The four-week public consultation, which ended on October 10th, was held to seek residents' views around the introduction of a Public Space Protection Order (PSPO) specifically to tackle dog fouling and dog control across Cheshire East.
The authority received more than 1,400 responses and more than 90 per cent of respondents backed the creation of a PSPO to cover all public places and fines for owners who fail to clean up after their dog.
The PSPO came into effect from today, November 1st, and will enable the council to more-effectively combat dog fouling and introduce certain dog control requirements.
Councillor Paul Bates, Cheshire East Council cabinet member for finance and communication, said: "This consultation got a tremendous response from the public and, as we are a listening authority, we have responded to what they told us.
"It became apparent, from very early on in the process, that our proposals really struck a chord – and residents overwhelmingly supported plans to beef up enforcement and promote responsible dog ownership.
"It is clear from the responses that this is an important issue for residents and the council wanted to give the whole community the opportunity to have their say in shaping policies that help make Cheshire East such an attractive place to live, work, build a business and visit."
The main features of the PSPO allow the council to:
● Tackle those that fail to pick up after their dog in all public places within Cheshire East borough;
● Allow authorised officers to tell a dog owner/walker to put and keep their dog on a lead if necessary, for example, if their dog was showing aggressive behaviour; and
● Issue a Fixed Penalty Notice (FPN) of £100. A failure to pay the FPN may lead to prosecution and a potential maximum fine of £1,000, as would more serious breaches of the PSPO.
Cheshire East Council has a statutory duty to keep land clear of litter and refuse (including dog fouling) and a duty of care for dealing with waste.

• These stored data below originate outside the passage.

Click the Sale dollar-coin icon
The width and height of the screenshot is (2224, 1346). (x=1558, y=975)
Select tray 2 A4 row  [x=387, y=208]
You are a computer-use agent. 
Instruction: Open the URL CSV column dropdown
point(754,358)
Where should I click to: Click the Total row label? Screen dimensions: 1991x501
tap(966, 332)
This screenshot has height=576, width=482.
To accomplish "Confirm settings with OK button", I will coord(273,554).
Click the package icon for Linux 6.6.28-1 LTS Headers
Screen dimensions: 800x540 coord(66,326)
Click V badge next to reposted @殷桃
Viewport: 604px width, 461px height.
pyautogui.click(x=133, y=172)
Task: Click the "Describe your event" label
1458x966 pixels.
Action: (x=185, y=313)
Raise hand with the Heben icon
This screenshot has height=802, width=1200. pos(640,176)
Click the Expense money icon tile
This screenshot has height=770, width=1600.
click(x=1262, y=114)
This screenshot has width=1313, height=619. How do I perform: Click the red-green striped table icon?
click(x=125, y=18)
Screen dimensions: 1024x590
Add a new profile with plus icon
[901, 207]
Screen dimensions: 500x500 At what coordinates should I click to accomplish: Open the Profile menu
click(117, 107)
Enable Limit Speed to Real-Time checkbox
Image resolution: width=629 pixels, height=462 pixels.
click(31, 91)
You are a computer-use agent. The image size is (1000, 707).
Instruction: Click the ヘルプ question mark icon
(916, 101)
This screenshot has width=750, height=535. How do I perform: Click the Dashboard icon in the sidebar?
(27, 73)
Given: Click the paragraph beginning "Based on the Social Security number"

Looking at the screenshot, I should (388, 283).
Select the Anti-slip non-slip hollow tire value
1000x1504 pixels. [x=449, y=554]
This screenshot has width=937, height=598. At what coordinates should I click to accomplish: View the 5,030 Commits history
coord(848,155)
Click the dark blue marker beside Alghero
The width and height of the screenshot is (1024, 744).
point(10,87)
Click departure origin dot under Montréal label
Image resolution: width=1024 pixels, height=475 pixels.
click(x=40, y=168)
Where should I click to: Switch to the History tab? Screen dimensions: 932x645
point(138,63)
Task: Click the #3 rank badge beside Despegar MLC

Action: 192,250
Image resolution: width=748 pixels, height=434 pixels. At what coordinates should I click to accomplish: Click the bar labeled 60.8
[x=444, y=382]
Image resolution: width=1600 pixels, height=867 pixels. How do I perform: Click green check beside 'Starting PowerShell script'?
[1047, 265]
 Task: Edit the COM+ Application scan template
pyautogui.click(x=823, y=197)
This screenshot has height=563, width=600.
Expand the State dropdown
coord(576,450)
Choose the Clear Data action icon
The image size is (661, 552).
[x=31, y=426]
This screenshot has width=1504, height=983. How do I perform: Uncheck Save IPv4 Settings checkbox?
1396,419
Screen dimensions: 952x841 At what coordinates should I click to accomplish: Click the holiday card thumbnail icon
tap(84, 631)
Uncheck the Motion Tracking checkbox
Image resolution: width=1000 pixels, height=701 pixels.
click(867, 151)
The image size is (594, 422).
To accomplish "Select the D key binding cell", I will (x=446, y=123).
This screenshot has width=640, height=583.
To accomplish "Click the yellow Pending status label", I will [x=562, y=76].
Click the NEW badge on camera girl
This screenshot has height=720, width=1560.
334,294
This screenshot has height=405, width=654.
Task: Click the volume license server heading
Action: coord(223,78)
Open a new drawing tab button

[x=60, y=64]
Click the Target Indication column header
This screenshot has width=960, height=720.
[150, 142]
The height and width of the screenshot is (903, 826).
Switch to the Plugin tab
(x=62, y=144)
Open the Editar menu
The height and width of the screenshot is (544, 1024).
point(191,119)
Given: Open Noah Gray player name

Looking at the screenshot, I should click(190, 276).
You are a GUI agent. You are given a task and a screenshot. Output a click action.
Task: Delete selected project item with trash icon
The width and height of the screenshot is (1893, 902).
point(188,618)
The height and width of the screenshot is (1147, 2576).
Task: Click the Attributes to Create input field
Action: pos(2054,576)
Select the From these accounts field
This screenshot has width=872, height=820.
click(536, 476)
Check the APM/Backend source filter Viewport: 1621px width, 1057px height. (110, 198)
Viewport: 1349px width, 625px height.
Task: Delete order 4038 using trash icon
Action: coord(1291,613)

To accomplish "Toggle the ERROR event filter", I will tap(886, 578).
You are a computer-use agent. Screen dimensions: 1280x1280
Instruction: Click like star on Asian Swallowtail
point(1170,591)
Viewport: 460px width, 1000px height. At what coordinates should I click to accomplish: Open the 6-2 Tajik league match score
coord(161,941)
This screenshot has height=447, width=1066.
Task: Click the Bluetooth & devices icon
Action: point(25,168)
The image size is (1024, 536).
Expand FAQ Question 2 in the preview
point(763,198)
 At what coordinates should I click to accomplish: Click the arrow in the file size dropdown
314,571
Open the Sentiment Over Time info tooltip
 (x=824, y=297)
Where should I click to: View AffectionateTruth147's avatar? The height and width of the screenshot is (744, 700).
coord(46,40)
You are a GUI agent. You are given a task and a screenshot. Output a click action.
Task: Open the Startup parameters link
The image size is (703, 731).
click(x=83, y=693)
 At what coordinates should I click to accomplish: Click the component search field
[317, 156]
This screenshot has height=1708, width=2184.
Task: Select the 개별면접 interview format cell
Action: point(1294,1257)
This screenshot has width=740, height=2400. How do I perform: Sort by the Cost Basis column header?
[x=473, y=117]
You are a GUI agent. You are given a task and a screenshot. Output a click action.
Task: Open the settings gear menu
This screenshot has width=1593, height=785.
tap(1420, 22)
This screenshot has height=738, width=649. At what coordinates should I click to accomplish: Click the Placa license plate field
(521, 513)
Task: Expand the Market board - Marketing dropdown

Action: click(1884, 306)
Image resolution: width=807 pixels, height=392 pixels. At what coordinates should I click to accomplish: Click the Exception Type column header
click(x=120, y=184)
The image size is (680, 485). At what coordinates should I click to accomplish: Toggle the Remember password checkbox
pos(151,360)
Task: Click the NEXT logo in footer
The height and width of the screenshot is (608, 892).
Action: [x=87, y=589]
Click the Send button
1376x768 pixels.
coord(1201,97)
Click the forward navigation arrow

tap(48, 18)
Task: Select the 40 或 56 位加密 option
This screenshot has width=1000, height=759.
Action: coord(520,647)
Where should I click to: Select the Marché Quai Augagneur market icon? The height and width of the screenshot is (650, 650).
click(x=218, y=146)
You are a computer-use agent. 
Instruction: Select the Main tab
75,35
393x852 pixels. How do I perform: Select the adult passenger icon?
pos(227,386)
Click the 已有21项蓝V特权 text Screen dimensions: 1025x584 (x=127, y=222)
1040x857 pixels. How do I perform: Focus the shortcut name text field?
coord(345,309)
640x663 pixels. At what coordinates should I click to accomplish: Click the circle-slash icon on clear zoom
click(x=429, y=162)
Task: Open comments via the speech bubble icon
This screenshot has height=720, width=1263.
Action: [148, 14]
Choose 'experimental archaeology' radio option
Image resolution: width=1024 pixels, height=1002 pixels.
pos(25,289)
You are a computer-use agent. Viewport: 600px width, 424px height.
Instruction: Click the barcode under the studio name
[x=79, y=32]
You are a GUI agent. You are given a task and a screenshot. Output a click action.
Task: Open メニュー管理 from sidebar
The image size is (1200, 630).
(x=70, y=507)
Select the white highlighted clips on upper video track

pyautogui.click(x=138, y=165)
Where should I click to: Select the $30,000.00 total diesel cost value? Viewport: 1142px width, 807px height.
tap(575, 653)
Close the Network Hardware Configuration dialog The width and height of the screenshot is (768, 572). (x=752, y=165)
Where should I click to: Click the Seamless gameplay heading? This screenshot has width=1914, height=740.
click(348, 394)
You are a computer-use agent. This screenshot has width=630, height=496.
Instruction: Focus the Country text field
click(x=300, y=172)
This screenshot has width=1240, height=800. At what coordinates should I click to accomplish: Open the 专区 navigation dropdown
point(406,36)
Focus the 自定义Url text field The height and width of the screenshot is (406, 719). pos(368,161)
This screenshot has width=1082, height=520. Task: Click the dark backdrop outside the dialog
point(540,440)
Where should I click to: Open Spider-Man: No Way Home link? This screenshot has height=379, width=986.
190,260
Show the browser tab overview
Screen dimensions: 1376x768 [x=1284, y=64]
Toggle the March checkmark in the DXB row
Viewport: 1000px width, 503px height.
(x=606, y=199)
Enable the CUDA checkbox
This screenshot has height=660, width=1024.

The authority also has a duty to take action against irresponsible individuals who fail to clear up after their dogs on land which is open to the public. Not only is dog mess highly unpleasant, it is also a hazard to health – particularly to young children. Roundworm eggs found in dog mess (toxocara canis) can easily be picked up by children. This causes stomach upsets, sore throats, asthma and, in some cases, blindness.